- [EXERCISE DESCRIPTION]: Each line below must be reproduced exactly.

Segment Open

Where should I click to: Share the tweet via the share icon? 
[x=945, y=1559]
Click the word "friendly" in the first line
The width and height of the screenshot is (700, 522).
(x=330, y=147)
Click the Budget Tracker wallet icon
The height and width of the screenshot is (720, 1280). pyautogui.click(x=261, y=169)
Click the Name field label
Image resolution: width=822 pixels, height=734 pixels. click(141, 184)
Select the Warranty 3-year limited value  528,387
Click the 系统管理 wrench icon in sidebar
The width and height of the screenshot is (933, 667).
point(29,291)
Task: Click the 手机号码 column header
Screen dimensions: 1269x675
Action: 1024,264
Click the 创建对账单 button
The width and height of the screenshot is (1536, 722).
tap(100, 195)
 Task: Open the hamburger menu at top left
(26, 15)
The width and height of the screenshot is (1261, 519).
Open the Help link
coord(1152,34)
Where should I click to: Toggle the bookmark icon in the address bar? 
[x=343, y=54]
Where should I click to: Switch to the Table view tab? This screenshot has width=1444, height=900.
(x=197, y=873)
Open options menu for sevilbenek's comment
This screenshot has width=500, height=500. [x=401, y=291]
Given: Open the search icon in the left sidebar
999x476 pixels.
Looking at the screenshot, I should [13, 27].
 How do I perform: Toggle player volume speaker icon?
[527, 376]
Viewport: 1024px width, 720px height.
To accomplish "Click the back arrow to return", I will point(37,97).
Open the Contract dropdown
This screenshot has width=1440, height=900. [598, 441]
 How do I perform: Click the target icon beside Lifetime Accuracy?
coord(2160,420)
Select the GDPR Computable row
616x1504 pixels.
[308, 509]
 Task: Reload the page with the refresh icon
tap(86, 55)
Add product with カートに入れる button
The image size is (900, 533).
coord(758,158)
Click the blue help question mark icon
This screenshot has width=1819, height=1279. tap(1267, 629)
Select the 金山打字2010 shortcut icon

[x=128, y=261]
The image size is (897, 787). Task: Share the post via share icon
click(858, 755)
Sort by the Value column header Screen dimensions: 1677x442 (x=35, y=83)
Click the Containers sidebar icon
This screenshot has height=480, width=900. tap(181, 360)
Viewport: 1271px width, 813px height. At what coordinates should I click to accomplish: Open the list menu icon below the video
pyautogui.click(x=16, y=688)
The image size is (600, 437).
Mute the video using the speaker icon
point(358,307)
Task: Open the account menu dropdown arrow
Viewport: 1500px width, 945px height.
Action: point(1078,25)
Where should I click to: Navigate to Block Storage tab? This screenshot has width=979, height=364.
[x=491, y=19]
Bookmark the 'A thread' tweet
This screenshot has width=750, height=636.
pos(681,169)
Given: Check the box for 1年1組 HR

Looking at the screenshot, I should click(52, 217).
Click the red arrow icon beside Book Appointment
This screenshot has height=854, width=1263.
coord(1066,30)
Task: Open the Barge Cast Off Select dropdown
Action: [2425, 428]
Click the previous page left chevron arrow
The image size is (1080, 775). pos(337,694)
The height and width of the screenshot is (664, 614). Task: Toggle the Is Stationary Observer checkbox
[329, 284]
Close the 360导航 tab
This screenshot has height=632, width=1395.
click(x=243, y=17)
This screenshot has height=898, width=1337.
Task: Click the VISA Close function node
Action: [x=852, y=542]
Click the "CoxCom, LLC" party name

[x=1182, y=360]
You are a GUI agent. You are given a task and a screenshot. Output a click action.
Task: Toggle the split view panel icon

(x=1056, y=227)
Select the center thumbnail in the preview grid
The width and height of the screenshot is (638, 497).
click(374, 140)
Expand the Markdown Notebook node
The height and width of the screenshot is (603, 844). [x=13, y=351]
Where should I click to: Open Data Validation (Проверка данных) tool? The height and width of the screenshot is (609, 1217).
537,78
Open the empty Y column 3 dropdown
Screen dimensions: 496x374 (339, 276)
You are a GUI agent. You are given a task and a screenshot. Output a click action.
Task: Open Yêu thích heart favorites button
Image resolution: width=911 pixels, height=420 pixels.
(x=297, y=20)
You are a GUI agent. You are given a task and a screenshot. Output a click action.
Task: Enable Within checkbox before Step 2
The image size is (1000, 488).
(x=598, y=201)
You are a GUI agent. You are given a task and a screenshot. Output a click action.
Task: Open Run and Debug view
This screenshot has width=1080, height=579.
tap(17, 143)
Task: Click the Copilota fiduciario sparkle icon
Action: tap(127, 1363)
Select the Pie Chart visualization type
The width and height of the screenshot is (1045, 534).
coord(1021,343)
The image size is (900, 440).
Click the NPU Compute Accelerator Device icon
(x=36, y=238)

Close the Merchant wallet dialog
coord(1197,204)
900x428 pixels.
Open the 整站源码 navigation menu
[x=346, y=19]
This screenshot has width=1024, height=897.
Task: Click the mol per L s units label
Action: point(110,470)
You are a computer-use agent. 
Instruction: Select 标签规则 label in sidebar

Segment Closed

- [EXERCISE RESULT]:
Where should I click to: Share the tweet via the share icon? 
[x=945, y=1559]
Click the word "friendly" in the first line
The width and height of the screenshot is (700, 522).
(x=330, y=147)
Click the Budget Tracker wallet icon
The height and width of the screenshot is (720, 1280). pyautogui.click(x=261, y=169)
Click the Name field label
Image resolution: width=822 pixels, height=734 pixels. click(141, 184)
Select the Warranty 3-year limited value  528,387
Click the 系统管理 wrench icon in sidebar
The width and height of the screenshot is (933, 667).
point(29,291)
Task: Click the 手机号码 column header
Screen dimensions: 1269x675
Action: 1024,264
Click the 创建对账单 button
The width and height of the screenshot is (1536, 722).
tap(100, 195)
 Task: Open the hamburger menu at top left
(26, 15)
The width and height of the screenshot is (1261, 519).
Open the Help link
coord(1152,34)
Where should I click to: Toggle the bookmark icon in the address bar? 
[x=343, y=54]
Where should I click to: Switch to the Table view tab? This screenshot has width=1444, height=900.
(x=197, y=873)
Open options menu for sevilbenek's comment
This screenshot has width=500, height=500. [x=401, y=291]
Given: Open the search icon in the left sidebar
999x476 pixels.
Looking at the screenshot, I should [13, 27].
 How do I perform: Toggle player volume speaker icon?
[527, 376]
Viewport: 1024px width, 720px height.
To accomplish "Click the back arrow to return", I will point(37,97).
Open the Contract dropdown
This screenshot has width=1440, height=900. [598, 441]
 How do I perform: Click the target icon beside Lifetime Accuracy?
coord(2160,420)
Select the GDPR Computable row
616x1504 pixels.
[308, 509]
 Task: Reload the page with the refresh icon
tap(86, 55)
Add product with カートに入れる button
The image size is (900, 533).
coord(758,158)
Click the blue help question mark icon
This screenshot has width=1819, height=1279. tap(1267, 629)
Select the 金山打字2010 shortcut icon

[x=128, y=261]
The image size is (897, 787). Task: Share the post via share icon
click(858, 755)
Sort by the Value column header Screen dimensions: 1677x442 (x=35, y=83)
Click the Containers sidebar icon
This screenshot has height=480, width=900. tap(181, 360)
Viewport: 1271px width, 813px height. At what coordinates should I click to accomplish: Open the list menu icon below the video
pyautogui.click(x=16, y=688)
The image size is (600, 437).
Mute the video using the speaker icon
point(358,307)
Task: Open the account menu dropdown arrow
Viewport: 1500px width, 945px height.
Action: point(1078,25)
Where should I click to: Navigate to Block Storage tab? This screenshot has width=979, height=364.
[x=491, y=19]
Bookmark the 'A thread' tweet
This screenshot has width=750, height=636.
pos(681,169)
Given: Check the box for 1年1組 HR

Looking at the screenshot, I should click(52, 217).
Click the red arrow icon beside Book Appointment
This screenshot has height=854, width=1263.
coord(1066,30)
Task: Open the Barge Cast Off Select dropdown
Action: [2425, 428]
Click the previous page left chevron arrow
The image size is (1080, 775). pos(337,694)
The height and width of the screenshot is (664, 614). Task: Toggle the Is Stationary Observer checkbox
[329, 284]
Close the 360导航 tab
This screenshot has height=632, width=1395.
click(x=243, y=17)
This screenshot has height=898, width=1337.
Task: Click the VISA Close function node
Action: [x=852, y=542]
Click the "CoxCom, LLC" party name

[x=1182, y=360]
You are a GUI agent. You are given a task and a screenshot. Output a click action.
Task: Toggle the split view panel icon

(x=1056, y=227)
Select the center thumbnail in the preview grid
The width and height of the screenshot is (638, 497).
click(374, 140)
Expand the Markdown Notebook node
The height and width of the screenshot is (603, 844). [x=13, y=351]
Where should I click to: Open Data Validation (Проверка данных) tool? The height and width of the screenshot is (609, 1217).
537,78
Open the empty Y column 3 dropdown
Screen dimensions: 496x374 (339, 276)
You are a GUI agent. You are given a task and a screenshot. Output a click action.
Task: Open Yêu thích heart favorites button
Image resolution: width=911 pixels, height=420 pixels.
(x=297, y=20)
You are a GUI agent. You are given a task and a screenshot. Output a click action.
Task: Enable Within checkbox before Step 2
The image size is (1000, 488).
(x=598, y=201)
You are a GUI agent. You are given a task and a screenshot. Output a click action.
Task: Open Run and Debug view
This screenshot has width=1080, height=579.
tap(17, 143)
Task: Click the Copilota fiduciario sparkle icon
Action: tap(127, 1363)
Select the Pie Chart visualization type
The width and height of the screenshot is (1045, 534).
coord(1021,343)
The image size is (900, 440).
Click the NPU Compute Accelerator Device icon
(x=36, y=238)

Close the Merchant wallet dialog
coord(1197,204)
900x428 pixels.
Open the 整站源码 navigation menu
[x=346, y=19]
This screenshot has width=1024, height=897.
Task: Click the mol per L s units label
Action: point(110,470)
You are a computer-use agent. 
Instruction: Select 标签规则 label in sidebar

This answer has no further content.